Osteoarthritis, a degenerative joint disease, is the most common type of arthritis. According to the Centers for Disease Control and Prevention, an estimated 27 million adults in the United States live with this disease.

Osteoarthritis is caused by a breakdown in cartilage in the affected joints, often as a result of post-traumatic stress following articular cartilage injuries.

The body’s typical response to this kind of injury includes inflammation, causing even more damage that can lead to the spread of lesions beyond the region where the initial injury occurred.

When such cartilage loss happens, the only treatment currently available is joint replacement.

To gain a better understanding of this disease, University of Iowa researchers have developed a mathematical model to investigate the spread and abatement of lesions that form on the surface of the cartilage following injury. These findings were published last September in “Biology Direct”—an online journal that serves the life science research community.

“Studying post-traumatic stress may lead to advances that will reduce the loss of cartilage associated with osteoarthritis,” said Jason Graham, lead author and Ph.D. candidate in the Interdisciplinary Graduate Program in Applied Mathematical and Computational Sciences.

Articular cartilage is a smooth, white tissue that covers the ends of bones where they come together to form joints. Articular cartilage is composed of cells called chondrocytes — the only cells found in cartilage. Stress and injury are known to kill chondrocytes, resulting in the formation of lesions on the cartilage surface.
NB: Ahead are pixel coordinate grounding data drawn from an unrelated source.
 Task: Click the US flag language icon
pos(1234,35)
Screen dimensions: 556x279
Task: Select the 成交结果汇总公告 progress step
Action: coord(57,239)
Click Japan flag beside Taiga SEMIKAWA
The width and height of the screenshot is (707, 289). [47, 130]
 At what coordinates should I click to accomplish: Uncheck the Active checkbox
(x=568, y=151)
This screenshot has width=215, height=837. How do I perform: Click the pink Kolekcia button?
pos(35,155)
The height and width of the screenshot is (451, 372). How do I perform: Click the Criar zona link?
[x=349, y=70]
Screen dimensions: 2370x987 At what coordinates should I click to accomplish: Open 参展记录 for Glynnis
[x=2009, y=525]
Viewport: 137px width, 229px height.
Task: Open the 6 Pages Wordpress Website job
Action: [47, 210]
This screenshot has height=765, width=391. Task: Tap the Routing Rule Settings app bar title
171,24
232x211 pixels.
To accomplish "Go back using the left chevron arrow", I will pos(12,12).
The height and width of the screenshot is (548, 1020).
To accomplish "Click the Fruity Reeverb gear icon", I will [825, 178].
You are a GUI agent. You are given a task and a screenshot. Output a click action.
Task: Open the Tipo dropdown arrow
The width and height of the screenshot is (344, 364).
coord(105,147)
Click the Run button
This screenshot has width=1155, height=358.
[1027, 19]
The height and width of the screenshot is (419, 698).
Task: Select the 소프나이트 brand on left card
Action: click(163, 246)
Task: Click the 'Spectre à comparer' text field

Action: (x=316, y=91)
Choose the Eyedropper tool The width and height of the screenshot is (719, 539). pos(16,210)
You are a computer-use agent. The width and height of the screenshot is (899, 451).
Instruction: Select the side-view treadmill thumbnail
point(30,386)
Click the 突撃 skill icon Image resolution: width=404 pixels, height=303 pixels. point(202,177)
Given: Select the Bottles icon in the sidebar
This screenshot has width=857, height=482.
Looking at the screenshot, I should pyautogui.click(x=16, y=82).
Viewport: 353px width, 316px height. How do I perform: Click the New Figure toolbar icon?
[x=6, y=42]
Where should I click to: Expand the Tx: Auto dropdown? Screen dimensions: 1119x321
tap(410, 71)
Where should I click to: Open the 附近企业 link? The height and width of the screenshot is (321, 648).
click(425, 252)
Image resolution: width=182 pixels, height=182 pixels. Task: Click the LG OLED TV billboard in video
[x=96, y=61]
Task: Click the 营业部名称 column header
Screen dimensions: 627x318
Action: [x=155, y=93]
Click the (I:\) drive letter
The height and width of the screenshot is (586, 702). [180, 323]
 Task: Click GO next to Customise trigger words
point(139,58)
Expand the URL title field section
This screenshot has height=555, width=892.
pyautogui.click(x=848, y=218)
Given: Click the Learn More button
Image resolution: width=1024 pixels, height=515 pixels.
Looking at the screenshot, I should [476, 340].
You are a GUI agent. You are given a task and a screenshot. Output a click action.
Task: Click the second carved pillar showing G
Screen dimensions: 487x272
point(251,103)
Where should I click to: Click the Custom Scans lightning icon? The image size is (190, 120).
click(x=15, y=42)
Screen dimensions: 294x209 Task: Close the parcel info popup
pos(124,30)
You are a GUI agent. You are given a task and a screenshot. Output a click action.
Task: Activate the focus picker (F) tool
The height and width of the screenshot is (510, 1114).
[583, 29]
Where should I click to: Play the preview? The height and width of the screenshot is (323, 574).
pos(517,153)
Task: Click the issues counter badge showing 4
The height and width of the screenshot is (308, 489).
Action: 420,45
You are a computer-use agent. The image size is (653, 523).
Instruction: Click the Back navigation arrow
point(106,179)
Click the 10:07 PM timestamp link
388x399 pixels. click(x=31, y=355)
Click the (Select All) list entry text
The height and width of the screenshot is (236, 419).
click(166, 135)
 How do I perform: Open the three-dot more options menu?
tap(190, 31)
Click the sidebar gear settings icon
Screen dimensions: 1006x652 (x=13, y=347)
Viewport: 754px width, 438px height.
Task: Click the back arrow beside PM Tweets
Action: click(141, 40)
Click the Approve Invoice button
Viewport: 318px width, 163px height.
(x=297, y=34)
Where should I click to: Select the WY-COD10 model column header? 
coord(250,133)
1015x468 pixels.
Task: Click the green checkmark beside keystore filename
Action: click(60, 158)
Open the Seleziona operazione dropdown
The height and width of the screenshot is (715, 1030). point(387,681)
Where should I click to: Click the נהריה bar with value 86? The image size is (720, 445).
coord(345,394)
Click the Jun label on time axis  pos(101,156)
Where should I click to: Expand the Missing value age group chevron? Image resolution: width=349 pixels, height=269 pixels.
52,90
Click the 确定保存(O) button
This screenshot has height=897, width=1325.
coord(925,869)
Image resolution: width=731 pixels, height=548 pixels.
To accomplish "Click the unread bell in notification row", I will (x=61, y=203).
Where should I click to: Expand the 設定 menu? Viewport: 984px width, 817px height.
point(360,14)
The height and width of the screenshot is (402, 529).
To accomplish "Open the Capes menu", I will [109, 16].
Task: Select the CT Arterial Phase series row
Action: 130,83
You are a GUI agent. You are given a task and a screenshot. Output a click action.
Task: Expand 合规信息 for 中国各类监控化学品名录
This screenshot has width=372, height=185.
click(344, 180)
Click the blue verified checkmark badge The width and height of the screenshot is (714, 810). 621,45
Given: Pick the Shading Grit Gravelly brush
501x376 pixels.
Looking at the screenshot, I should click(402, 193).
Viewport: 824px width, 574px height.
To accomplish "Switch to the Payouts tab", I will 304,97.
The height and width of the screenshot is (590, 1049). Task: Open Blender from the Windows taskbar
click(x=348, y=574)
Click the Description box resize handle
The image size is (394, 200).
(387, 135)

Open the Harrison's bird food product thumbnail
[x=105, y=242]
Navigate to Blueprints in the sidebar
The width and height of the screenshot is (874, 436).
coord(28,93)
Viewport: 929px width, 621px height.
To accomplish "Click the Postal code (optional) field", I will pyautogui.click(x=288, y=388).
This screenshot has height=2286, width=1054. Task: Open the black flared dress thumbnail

The limited capacity of chondrocytes to repair themselves, coupled with the body’s typical injury response (inflammation), can cause the spread of lesions and development of osteoarthritis.

The mathematical model created by Graham and his colleagues suggests that certain molecules called cytokines may help trigger the body’s natural healing process in those with osteoarthritis.

Cytokines are small, cell-signaling protein molecules that activate and regulate processes necessary for normal cell function.

Specifically, Graham’s team is looking at an anti-inflammatory cytokine called erythropoietin (EPO). Their model shows that EPO may limit the conversion of healthy chondrocytes to the catabolic state (a breakdown of cell components to release energy). While the catabolic state occurs as part of normal cell metabolism, high rates of catabolism can be associated with injury responses like inflammation.

EPO, then, may influence the response of chondrocytes to pro-inflammatory cytokines, reducing problematic injury responses and helping to hasten the body’s process of finding a healthy stasis post-injury.

Clinical application

The researchers believe their model can be used to study the effectiveness of exogenous EPO (i.e., EPO generated outside the body and introduced as a therapeutic drug) as a potential therapy for limiting secondary pro-inflammatory cytokine-induced injury and promoting healing in articular cartilage. Clinical researchers would use the model to test various dosages and drug delivery methods.

“A concern that often arises in clinical settings is that patients will present with joint inflammation, be treated with positive results, and then present again a few months later with reoccurring inflammation,” Graham said. “Another possible application of our work is to help understand the biological processes that result in this type of reoccurring joint inflammation.”     

Using mathematics to map biological processes

Developing this mathematical model for cartilage injury response was quite a challenge for the UI team, which included James Martin, senior author and UI assistant professor; Prem Ramakrishnan, assistant research scientist; and Lei Ding, postdoctoral research scholar, all in the Department of Orthopedic Surgery; and Bruce Ayati, associate professor and Graham’s mentor in the Interdisciplinary Graduate Program in Applied Mathematical and Computational Sciences.

The mathematical model is a system of nine equations. Four of the equations describe the changes in cytokine concentrations during injury response, another four equations describe the biological changes of chondrocytes during injury response, and one equation describes the changes to the extracellular matrix (the tissue immediately surrounding the chondrocytes).

“There is a lot that goes on at the cellular level during the injury response,” Graham said. “It was tricky to decide what aspects of the biology and biochemistry to try to include explicitly in the mathematical model, what to include implicitly in a sort of abstract way, and what could be ignored all together.

“It took a lot of going back and forth with Jim and Prem in order to come up with something that we all thought really captured the essence of the phenomenon.”

The rewards of interdisciplinary research

Graham considers his collaboration with orthopedics researchers a valuable professional development experience.

“I learned a lot talking to other researchers outside of my area of expertise,” Graham said. “I also think that I was able to ask questions that Jim and Prem had not previously thought of, and bring a different perspective to the problems. Explaining the mathematics to the orthopedics researchers helped me to focus my thinking and be able to explain equations to people who are not used to thinking in mathematical symbols.”

The research was supported by grants from the National Science Foundation and the National Institutes of Health Challenge.